Darllenwch y dudalen hon yn Gymraeg
Assessment proposals will be part of the draft Curriculum for Wales 2022, to be published on 30 April 2019. As the new curriculum is built on progression, supporting learner progression is at the heart of the proposals.
Progression and the Curriculum for Wales 2022
‘Successful Futures’ recommended a change from the current phases and key stages to a continuum of learning from 3 – 16 years old. The new continuum has progression steps, reference points that relate broadly to expectations at 5, 8, 11, 14 and 16 years of age. These progression steps are set out as a series of achievement outcomes, which are broad expectations of learning over two to three-year periods.
A useful article on this blog in June 2018 outlined the principles underpinning progression, and in September an animation on progression was also published to explain the approach.
What is the difference between current teacher assessments and the proposals for assessment to support the new curriculum?
This is a move away from the current system where judgements are made on the overall attainment of a learner in a subject at a specific age through the allocation of a level on a ‘best fit’ basis. The new achievement outcomes for each progression step will not be used to make ‘best fit’ judgements. Instead, they will be used on an ongoing basis to help practitioners decide whether a learner is ‘on track’ with their learning progression.
The aim is to help practitioners gain a clear picture of a learner’s achievements, plan appropriately, identify and seek additional support if needed, and report back to parents. Formative assessment* will have priority under the new arrangements with the focus on ensuring that learners understand how they are progressing and what they need to do next.
The proposals make it clear that assessment is an integral part of learning and teaching and should not be conflated with external accountability and national monitoring activities.
Who has developed the assessment proposals?
An Assessment Working Group has been central to developing the new proposals. Members are from pioneer schools alongside representatives from Regional Consortia, Estyn and Qualifications Wales.
The group, drawing on advice from experts, has developed high-level principles to provide broad direction for assessment at a national level. In doing this, they have ensured flexibility for funded non-maintained settings and schools to plan assessment appropriately to support their curricula at a local level.
The proposals cover six key principles as outlined in the infographic below:
What happens after the assessment proposals are published on 30 April?
It opens an important period for engagement with practitioners, with feedback invited until 19 July.
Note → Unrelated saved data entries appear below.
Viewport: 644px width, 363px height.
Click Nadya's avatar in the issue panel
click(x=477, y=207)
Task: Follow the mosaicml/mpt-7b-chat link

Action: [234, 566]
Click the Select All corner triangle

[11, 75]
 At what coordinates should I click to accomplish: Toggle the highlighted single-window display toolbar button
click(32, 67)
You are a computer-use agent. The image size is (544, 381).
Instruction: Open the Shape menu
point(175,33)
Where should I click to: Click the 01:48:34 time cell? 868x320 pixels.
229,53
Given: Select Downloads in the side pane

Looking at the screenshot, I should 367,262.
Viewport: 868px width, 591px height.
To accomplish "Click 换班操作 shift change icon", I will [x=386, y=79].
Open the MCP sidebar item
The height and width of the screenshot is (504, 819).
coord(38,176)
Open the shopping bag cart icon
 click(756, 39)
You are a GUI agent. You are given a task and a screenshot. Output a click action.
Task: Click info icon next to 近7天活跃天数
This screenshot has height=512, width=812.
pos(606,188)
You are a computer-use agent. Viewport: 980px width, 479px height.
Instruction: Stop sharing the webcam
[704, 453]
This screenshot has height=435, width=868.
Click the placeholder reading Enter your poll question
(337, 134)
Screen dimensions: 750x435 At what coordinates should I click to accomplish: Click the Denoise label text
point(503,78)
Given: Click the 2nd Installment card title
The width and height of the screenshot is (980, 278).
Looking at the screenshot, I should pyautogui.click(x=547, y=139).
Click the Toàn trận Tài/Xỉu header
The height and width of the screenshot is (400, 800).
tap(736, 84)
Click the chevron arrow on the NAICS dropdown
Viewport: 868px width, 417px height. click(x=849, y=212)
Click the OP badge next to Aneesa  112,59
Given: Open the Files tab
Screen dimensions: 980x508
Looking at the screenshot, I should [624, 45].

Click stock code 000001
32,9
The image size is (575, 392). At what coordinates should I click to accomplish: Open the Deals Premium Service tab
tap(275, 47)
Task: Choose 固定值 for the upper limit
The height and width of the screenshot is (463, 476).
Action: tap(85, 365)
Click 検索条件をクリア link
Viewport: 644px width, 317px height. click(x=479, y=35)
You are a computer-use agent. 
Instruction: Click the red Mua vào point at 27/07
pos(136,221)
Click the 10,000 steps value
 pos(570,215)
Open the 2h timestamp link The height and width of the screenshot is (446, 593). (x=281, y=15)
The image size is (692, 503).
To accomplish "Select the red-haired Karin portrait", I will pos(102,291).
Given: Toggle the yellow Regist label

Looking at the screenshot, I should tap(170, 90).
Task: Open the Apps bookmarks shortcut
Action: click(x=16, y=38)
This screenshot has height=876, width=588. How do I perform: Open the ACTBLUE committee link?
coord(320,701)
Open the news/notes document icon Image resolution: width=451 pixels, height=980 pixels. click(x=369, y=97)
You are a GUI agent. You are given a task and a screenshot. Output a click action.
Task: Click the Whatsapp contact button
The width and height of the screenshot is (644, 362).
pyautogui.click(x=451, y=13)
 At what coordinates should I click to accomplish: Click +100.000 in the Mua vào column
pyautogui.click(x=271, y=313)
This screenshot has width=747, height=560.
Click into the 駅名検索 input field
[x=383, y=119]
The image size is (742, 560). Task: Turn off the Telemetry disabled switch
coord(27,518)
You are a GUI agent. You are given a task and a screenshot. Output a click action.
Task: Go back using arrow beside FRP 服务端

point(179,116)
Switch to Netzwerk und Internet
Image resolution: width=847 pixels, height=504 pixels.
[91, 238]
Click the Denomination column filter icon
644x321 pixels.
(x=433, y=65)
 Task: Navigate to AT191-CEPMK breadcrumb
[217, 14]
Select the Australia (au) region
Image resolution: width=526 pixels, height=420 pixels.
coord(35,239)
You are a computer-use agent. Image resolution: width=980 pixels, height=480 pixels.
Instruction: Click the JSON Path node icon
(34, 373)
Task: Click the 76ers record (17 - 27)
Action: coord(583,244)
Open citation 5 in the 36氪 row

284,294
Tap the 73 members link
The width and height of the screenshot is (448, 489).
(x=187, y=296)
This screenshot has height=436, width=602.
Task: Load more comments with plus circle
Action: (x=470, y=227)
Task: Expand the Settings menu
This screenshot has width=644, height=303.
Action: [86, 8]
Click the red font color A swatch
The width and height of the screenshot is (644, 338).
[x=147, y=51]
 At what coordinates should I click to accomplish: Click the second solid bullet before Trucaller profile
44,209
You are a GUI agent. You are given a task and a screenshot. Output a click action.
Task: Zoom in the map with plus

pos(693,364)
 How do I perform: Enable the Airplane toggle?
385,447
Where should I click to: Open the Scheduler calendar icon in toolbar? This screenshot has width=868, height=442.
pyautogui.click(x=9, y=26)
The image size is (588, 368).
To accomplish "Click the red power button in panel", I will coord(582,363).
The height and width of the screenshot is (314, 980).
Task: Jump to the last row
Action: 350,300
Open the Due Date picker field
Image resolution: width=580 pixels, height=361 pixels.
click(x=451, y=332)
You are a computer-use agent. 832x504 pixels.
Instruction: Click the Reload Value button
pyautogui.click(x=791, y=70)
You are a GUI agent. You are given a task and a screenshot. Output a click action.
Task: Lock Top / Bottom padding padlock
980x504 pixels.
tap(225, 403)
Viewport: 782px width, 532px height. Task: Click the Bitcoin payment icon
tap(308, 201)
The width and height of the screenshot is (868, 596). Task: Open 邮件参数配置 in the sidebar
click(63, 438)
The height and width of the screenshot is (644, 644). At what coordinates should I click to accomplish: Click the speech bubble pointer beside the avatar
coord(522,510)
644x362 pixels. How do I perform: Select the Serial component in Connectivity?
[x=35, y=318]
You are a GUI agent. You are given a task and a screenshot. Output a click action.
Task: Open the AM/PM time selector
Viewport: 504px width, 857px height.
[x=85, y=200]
As part of the exercise you will be asked for your thoughts on the proposals themselves, how they can be refined, and the support you feel you will need to turn the high level principles into a reality.
The proposals, further evolved following feedback, will form the basis of statutory guidance which schools will have to have regard to when developing and undertaking assessment in the new curriculum. The guidance document will be published in January 2020.
*Formative assessment is mainly undertaken with learners during the learning process to explore how they are progressing and to identify achievements, as well as to identify areas where their learning may need to develop further. This information is then used by learners and practitioners to determine the next steps needed to improve their learning further and to inform practitioner planning.